> [THE RECORDS]:
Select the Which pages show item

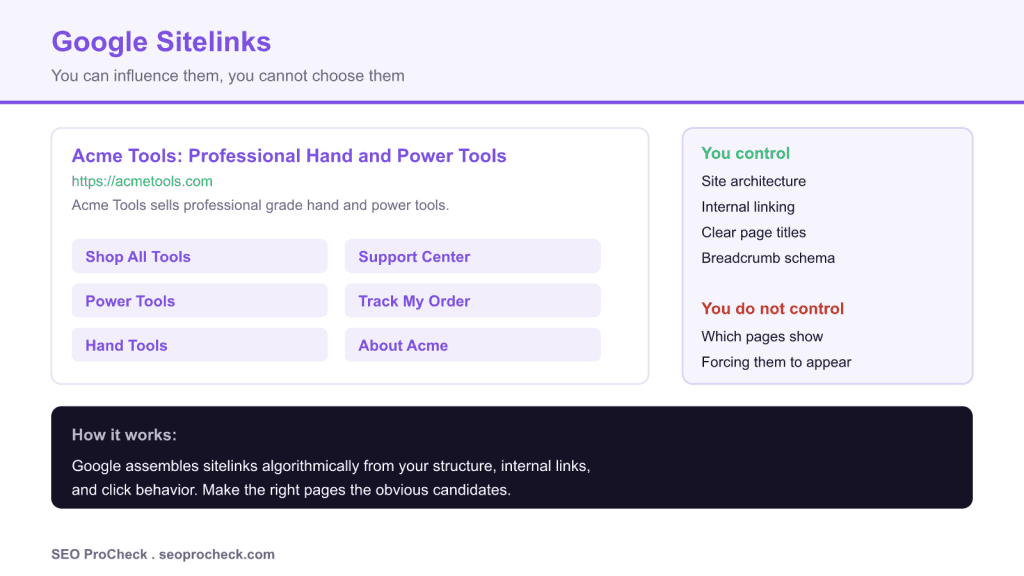pyautogui.click(x=761, y=336)
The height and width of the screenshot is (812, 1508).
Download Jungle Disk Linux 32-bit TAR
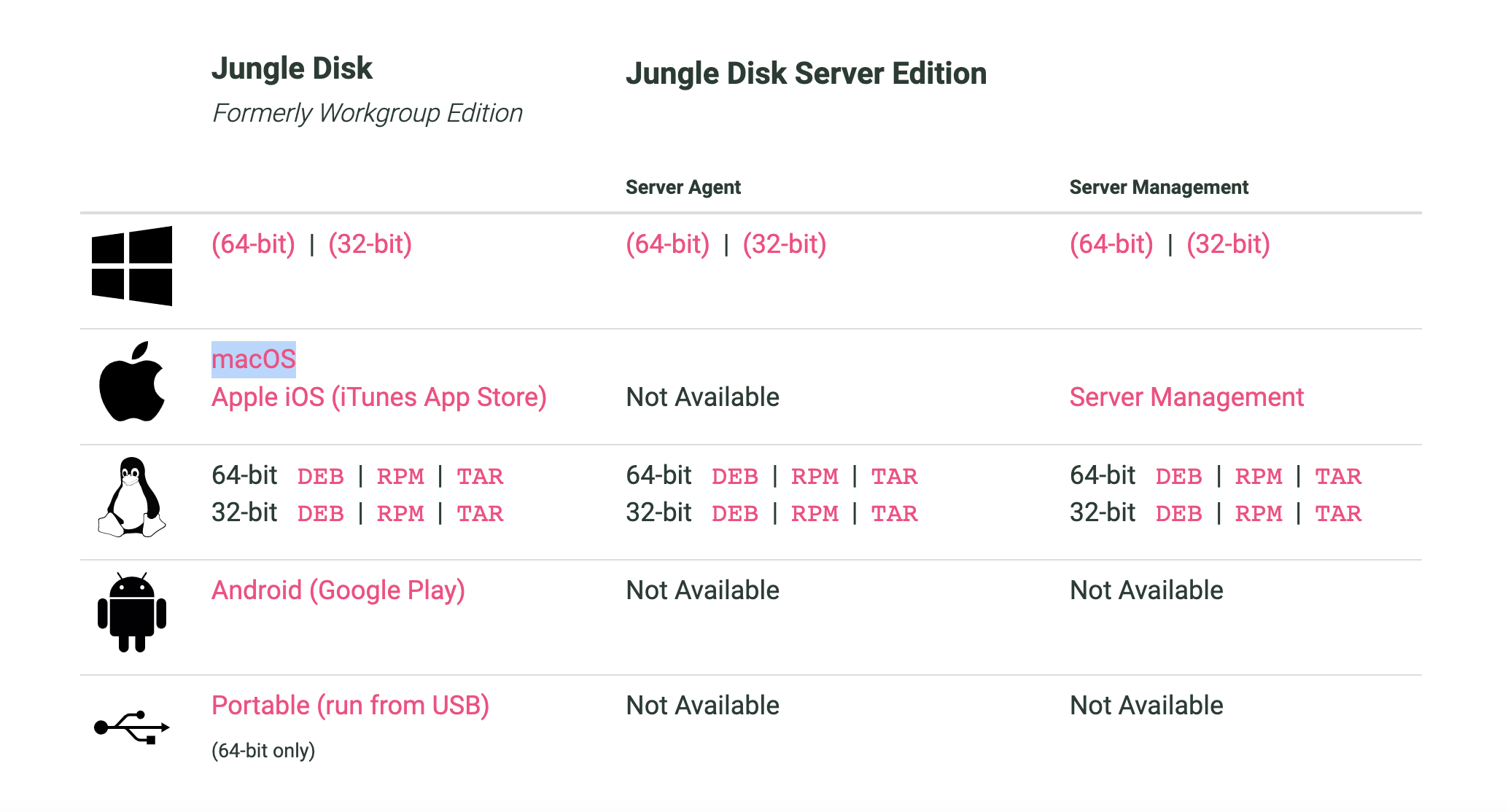coord(480,514)
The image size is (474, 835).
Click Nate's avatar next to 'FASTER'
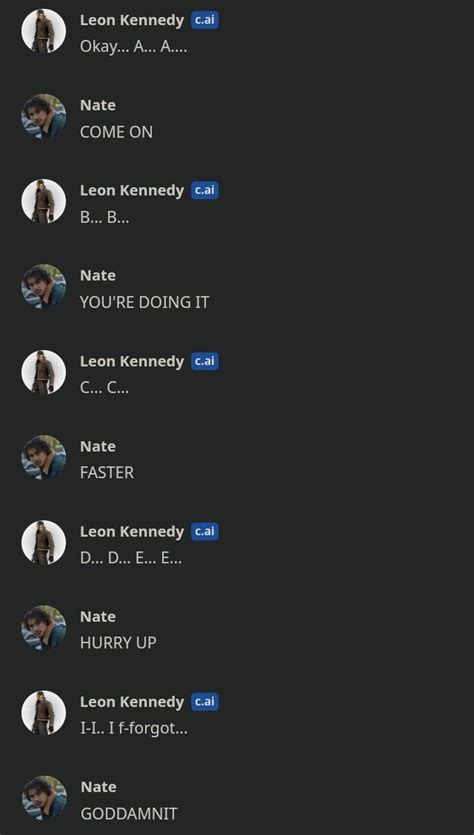(x=44, y=457)
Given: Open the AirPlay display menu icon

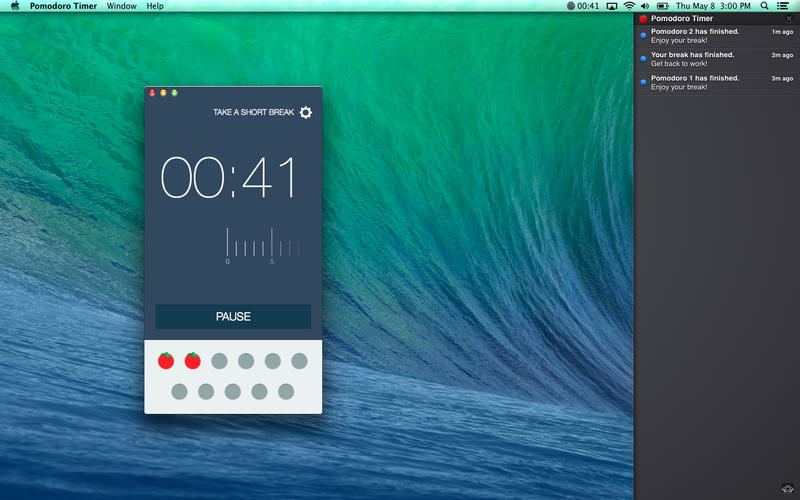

> [TASK ITEM]: Leave out every picture, and repeat word for word only the lines from the one holding "The height and" through the end of the entries above, both ends included.

> [RESULT]:
The height and width of the screenshot is (812, 1508).
Download Jungle Disk Linux 32-bit TAR
coord(480,514)
The image size is (474, 835).
Click Nate's avatar next to 'FASTER'
(x=44, y=457)
Given: Open the AirPlay display menu icon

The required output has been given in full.